家康以来の頭脳と言われた慶喜にも、腹心がいたんですね。もし生きていたら、明治がちょっと変わったかも。
投稿: いんちき | 2011年8月14日 (日) 18時55分
こんにちは~
平岡円四郎は知ってましたが、この人は知らなかったです。でも、慶喜は開国派なのによく参謀が勤まりましたね。海舟が褒めるくらいだからよほど、というのはよくわかりますが。
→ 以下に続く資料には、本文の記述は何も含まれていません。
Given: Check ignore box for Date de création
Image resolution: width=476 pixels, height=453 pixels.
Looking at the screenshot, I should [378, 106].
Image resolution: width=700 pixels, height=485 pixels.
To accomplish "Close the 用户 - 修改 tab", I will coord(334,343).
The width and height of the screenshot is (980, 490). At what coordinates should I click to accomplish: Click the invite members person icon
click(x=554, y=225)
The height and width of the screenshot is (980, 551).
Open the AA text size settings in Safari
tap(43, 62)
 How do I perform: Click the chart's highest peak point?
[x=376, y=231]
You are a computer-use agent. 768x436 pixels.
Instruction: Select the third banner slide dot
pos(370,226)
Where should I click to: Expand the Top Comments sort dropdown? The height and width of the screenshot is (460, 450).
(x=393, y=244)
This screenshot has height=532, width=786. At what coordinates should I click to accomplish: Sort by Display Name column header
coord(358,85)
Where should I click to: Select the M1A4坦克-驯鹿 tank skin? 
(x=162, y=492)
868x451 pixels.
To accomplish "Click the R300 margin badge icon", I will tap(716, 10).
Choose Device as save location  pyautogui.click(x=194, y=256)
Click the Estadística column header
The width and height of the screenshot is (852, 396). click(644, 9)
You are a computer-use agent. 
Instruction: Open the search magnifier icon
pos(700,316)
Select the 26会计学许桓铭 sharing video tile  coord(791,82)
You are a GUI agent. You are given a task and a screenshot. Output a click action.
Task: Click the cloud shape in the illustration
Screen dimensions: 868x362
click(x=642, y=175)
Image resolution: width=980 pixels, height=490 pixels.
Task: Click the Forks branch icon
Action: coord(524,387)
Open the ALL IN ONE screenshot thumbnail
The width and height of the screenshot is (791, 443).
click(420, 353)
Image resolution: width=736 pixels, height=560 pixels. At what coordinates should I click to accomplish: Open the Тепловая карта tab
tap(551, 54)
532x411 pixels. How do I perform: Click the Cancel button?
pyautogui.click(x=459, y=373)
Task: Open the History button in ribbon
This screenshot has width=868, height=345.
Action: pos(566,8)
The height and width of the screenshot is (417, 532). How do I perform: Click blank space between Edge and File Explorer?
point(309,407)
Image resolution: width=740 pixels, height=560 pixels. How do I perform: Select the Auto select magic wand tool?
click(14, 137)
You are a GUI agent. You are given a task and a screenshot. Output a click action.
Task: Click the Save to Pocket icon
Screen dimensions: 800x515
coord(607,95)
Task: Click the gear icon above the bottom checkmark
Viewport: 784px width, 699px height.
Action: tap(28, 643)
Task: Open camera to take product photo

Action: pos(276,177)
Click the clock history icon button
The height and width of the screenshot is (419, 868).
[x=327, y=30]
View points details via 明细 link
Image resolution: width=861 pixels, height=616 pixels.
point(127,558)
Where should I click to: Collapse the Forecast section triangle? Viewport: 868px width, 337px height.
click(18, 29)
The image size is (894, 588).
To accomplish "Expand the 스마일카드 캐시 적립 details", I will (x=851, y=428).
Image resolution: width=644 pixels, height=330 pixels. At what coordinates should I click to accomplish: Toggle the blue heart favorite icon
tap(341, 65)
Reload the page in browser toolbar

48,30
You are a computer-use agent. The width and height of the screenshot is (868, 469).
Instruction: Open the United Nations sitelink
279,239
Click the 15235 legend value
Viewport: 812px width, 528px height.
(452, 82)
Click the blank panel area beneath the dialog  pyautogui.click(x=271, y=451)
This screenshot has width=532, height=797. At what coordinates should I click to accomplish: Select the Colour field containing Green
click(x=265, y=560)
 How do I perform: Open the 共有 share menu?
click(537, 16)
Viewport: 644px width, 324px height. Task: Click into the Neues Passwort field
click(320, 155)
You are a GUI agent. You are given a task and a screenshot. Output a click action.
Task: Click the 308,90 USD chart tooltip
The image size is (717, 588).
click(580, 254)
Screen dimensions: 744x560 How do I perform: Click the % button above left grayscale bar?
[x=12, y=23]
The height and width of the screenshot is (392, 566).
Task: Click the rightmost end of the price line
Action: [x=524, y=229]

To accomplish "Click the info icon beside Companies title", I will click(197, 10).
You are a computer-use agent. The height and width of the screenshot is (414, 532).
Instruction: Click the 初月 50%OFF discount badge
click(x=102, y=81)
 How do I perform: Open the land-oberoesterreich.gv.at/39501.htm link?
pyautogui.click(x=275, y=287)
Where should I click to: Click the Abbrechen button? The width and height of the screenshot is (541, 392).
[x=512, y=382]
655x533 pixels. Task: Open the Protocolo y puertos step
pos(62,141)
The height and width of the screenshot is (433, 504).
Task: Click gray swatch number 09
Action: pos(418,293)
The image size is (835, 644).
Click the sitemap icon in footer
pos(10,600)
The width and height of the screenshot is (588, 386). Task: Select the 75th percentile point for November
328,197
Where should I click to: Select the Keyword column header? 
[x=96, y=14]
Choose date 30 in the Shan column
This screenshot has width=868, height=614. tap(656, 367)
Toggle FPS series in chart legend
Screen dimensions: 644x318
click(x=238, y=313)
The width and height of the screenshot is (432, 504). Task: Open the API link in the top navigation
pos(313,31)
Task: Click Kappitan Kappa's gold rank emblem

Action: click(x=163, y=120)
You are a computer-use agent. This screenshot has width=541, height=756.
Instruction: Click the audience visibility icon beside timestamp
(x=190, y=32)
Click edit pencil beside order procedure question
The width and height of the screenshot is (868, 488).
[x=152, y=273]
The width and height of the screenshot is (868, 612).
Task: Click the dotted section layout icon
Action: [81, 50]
もう少し人となりや活躍話を調べてみたいと思いました。
ちなみに、鉄舟とは仲が悪かったのでしょうか?
投稿: おみ | 2011年8月14日 (日) 20時51分
いんちきさん、こんばんは~
>もし生きていたら、
私も、そう思いました。
それだけ優秀な人なら、維新後もきっと活躍したでしょうね。
投稿: 茶々 | 2011年8月15日 (月) 01時58分
おみさん、こんばんは~
>鉄舟とは…
「鉄舟がウラで糸を引いていた」というのも、あくまで噂の域を出ない話のようですし…
私も、もう少し、くわしく調べてみたいと思います。
投稿: 茶々 | 2011年8月15日 (月) 02時00分
ご先祖様もお喜びでしょう。
ありがとうございますm(_ _)m
投稿: 7代目原いちのしん | 2021年2月23日 (火) 21時49分
7代目原いちのしんさん、こんばんは~
コメントありがとうございます。